Search the records for lines with the word "Refresh" and copy each match.

─── ENTRIES PROVIDED ───

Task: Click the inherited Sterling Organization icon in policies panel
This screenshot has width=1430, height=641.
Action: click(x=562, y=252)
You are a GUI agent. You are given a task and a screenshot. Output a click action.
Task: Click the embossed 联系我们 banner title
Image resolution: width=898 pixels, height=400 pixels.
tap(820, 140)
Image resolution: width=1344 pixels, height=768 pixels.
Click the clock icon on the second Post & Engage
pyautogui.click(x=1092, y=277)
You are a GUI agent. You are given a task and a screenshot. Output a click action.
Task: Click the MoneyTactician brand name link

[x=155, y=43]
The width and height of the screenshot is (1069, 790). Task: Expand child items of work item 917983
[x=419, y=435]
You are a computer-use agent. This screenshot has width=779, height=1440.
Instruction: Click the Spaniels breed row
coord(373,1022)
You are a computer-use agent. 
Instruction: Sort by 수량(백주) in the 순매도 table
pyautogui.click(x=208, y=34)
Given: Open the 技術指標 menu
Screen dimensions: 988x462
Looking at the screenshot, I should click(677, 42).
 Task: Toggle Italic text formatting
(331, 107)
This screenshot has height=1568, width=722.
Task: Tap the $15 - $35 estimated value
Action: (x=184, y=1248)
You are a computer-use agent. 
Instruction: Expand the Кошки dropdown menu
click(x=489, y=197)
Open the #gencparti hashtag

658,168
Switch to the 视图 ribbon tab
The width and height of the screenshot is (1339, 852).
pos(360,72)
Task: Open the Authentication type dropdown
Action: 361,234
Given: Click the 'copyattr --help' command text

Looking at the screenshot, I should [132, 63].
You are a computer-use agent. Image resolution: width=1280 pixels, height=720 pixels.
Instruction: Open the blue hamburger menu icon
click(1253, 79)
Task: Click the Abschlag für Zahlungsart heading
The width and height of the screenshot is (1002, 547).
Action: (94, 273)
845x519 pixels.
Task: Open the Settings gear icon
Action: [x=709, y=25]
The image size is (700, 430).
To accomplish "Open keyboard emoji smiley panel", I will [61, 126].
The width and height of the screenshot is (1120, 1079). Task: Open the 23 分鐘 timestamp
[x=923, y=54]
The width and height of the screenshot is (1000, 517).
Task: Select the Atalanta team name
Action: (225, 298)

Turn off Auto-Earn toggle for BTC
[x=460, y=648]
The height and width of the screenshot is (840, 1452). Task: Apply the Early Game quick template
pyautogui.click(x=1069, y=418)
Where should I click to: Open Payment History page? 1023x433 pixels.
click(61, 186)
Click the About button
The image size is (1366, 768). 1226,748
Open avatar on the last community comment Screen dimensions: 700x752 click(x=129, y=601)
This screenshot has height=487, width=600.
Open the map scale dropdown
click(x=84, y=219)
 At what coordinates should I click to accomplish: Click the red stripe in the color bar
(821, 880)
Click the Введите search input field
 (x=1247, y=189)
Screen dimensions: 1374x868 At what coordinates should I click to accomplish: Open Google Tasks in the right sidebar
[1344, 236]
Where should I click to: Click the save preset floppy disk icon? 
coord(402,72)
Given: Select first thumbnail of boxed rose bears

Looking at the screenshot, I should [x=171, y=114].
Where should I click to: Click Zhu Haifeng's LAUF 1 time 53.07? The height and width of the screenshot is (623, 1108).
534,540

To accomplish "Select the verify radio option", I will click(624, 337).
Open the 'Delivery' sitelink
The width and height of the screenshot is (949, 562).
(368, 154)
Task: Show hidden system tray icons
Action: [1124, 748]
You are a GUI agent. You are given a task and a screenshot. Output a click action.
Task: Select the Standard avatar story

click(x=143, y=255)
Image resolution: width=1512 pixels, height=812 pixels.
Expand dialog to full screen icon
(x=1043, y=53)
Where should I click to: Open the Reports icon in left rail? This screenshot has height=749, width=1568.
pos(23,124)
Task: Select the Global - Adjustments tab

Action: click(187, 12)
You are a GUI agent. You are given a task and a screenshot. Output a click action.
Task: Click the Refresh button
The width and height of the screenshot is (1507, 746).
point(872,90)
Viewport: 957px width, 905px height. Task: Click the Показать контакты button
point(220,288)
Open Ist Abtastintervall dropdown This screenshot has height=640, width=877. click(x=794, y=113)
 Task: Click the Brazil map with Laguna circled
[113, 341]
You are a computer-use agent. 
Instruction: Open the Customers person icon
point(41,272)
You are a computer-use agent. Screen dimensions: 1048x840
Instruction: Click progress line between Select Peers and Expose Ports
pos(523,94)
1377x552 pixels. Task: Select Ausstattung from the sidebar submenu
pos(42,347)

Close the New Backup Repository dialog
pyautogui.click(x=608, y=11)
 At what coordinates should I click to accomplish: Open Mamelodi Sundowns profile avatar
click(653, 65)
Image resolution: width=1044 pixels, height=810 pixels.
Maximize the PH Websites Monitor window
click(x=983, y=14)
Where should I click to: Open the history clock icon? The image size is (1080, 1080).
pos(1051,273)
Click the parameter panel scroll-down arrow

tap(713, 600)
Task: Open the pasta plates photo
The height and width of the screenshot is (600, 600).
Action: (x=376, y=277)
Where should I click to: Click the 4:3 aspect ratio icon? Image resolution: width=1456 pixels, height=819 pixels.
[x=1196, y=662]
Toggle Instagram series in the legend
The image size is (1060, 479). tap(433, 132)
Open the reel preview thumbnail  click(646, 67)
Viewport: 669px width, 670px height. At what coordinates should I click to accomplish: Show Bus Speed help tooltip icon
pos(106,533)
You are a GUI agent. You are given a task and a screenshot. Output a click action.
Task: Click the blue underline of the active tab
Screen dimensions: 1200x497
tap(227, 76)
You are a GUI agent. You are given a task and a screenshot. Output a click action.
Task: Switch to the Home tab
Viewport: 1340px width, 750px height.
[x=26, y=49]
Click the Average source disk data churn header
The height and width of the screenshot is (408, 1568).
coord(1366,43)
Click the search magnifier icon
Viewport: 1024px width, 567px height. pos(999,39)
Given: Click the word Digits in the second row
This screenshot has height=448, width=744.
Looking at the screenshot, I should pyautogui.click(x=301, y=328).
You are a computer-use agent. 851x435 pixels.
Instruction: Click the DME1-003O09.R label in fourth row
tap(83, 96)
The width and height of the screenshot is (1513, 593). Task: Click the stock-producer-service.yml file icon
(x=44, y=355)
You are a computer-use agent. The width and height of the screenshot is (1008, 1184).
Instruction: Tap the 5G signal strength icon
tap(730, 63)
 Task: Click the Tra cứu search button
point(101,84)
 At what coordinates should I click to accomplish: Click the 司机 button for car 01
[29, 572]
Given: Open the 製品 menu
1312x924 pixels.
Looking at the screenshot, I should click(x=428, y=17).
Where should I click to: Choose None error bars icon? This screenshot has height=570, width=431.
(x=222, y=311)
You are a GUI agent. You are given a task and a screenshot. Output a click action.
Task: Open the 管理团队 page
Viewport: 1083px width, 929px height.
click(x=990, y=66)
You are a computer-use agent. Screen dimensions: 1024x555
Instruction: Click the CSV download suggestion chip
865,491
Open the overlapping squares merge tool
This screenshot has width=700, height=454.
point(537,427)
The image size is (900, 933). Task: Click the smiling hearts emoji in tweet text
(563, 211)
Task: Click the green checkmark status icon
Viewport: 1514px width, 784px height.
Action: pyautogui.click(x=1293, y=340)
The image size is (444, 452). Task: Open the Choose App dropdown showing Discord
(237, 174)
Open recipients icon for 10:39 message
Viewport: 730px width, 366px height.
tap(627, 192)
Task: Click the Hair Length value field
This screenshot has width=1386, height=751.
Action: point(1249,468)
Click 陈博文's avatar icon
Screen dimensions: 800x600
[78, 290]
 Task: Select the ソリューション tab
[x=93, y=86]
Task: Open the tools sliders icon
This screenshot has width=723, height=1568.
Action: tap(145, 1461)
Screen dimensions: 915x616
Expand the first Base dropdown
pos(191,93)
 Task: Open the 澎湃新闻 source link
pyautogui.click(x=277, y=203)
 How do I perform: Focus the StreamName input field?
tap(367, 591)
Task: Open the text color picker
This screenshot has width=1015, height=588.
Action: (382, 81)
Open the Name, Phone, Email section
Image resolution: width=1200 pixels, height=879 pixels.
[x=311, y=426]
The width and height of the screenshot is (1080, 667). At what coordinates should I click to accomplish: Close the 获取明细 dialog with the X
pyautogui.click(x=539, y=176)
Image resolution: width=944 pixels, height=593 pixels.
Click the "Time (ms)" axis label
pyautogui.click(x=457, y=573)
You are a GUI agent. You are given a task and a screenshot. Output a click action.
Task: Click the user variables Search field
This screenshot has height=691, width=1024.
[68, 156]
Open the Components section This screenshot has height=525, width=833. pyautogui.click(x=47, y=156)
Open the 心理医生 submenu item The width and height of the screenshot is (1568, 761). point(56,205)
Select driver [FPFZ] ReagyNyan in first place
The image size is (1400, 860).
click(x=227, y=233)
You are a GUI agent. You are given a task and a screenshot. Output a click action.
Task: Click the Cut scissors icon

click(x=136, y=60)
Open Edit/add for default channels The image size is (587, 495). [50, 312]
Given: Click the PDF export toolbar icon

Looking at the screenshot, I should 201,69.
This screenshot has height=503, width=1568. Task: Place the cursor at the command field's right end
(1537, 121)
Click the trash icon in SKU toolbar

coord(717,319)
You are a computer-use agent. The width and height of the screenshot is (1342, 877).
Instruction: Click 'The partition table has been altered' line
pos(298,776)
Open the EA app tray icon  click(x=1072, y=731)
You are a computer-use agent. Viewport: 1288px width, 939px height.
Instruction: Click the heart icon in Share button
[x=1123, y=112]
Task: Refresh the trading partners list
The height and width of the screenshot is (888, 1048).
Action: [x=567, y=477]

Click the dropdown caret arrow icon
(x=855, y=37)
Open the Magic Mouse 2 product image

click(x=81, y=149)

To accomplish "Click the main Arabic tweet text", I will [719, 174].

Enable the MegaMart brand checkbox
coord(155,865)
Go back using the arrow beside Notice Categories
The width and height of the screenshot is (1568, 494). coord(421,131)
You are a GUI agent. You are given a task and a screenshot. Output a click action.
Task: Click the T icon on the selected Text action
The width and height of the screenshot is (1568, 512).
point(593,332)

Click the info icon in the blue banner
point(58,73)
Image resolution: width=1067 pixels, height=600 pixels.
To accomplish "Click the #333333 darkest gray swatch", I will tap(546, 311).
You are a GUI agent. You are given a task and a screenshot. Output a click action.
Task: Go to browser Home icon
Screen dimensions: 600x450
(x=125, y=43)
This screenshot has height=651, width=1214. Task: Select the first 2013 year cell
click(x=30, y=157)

───

EXERCISE RESPONSE:
Task: Click the Refresh button
Task: Refresh the trading partners list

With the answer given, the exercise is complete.